On May 6, 2014, Appellant was charged via criminal information with
retail theft,1 receiving stolen property,2 and two counts of invasion of
privacy.3 At the conclusion of a bench trial on November 14, 2014, the trial
court found Appellant guilty of retail theft and receiving stolen property.
After the guilty verdict was announced, Appellant pled guilty to the two
invasion of privacy charges. On February 9, 2015, the trial court sentenced
Appellant to an aggregate term of two to four years’ imprisonment. On
February 18, 2015, Appellant filed a post-sentence motion. On June 22,
2015, the trial court denied the post-sentence motion.

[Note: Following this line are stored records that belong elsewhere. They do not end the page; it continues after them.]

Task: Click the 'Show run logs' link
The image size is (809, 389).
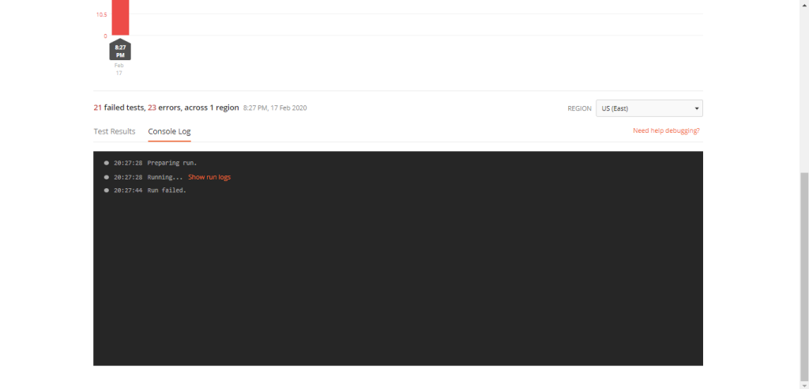Action: click(209, 177)

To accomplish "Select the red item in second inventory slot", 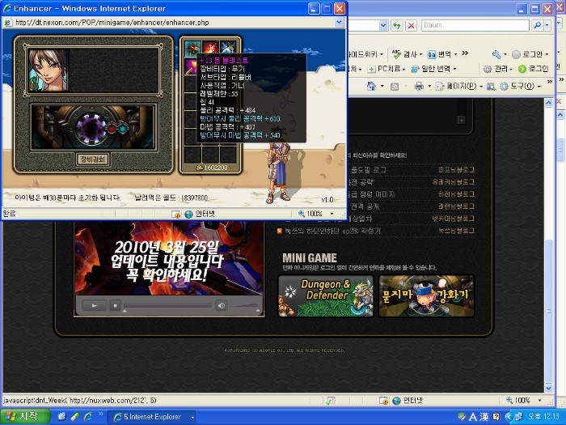I will (x=210, y=49).
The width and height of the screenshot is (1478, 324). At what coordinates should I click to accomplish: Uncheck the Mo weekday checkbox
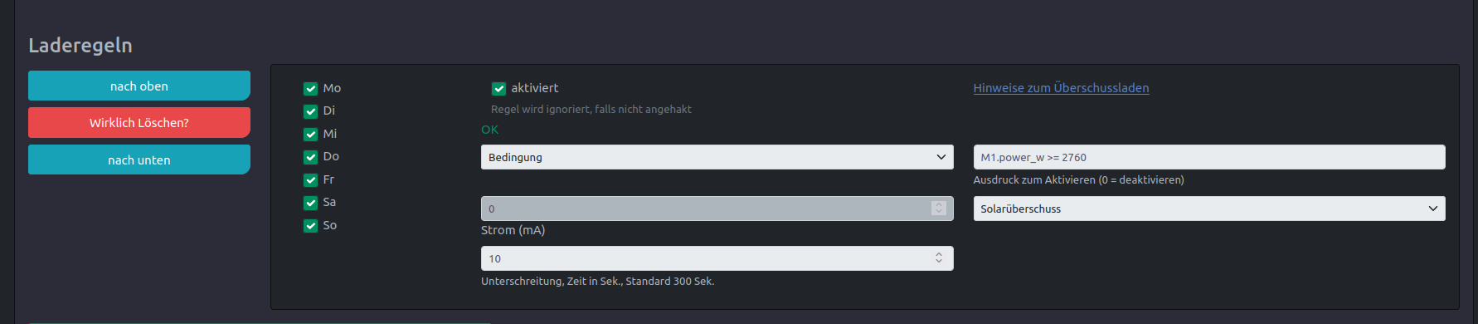pos(311,88)
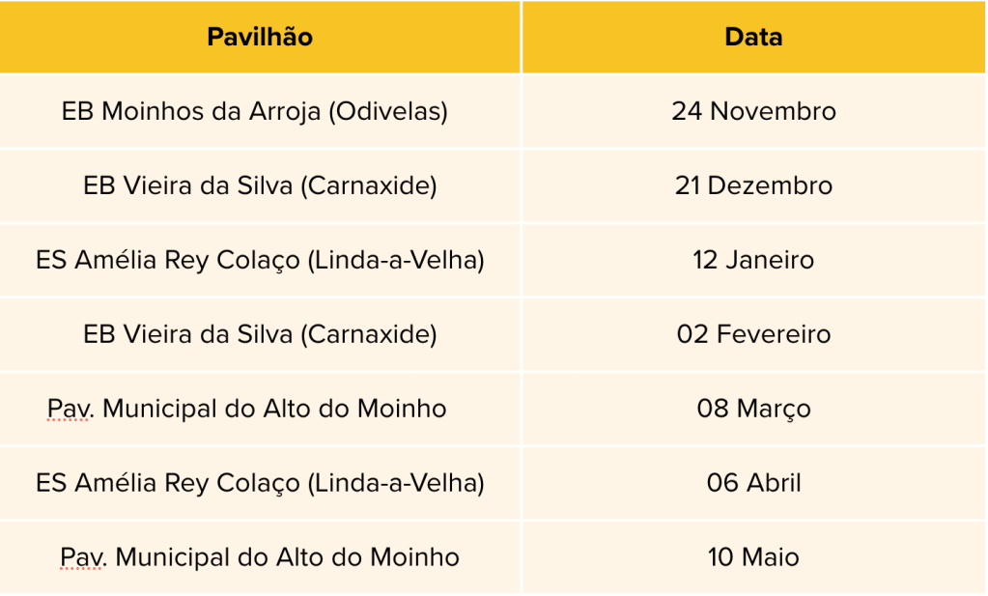This screenshot has width=988, height=596.
Task: Click the pavilion cell beside 10 Maio
Action: [260, 557]
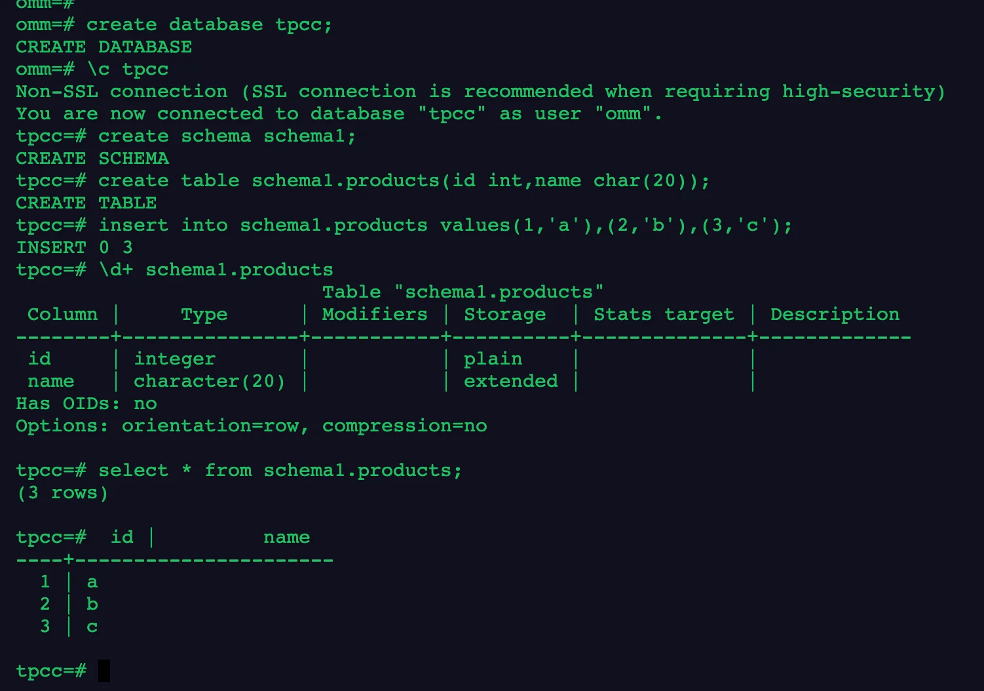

This timely appeal
followed.4
Appellant presents three issues for our review:
1. [Was the evidence sufficient to find Appellant guilty of] retail
theft, despite all witnesses testifying that they did not know how
Appellant came into possession of the DVDs?
1
18 Pa.C.S.A. § 3929(a)(1).
2
18 Pa.C.S.A. § 3925(a).
3
18 Pa.C.S.A. § 7507.1(a)(1).
4
On July 27, 2015, the trial court ordered Appellant to file a concise
statement of errors complained of on appeal (“concise statement”). See
Pa.R.A.P. 1925(b). On August 17, 2015, Appellant filed his concise
statement. On January 25, 2016, the trial court issued its Rule 1925(a)
opinion. Appellant included all issues raised on appeal in his concise
statement.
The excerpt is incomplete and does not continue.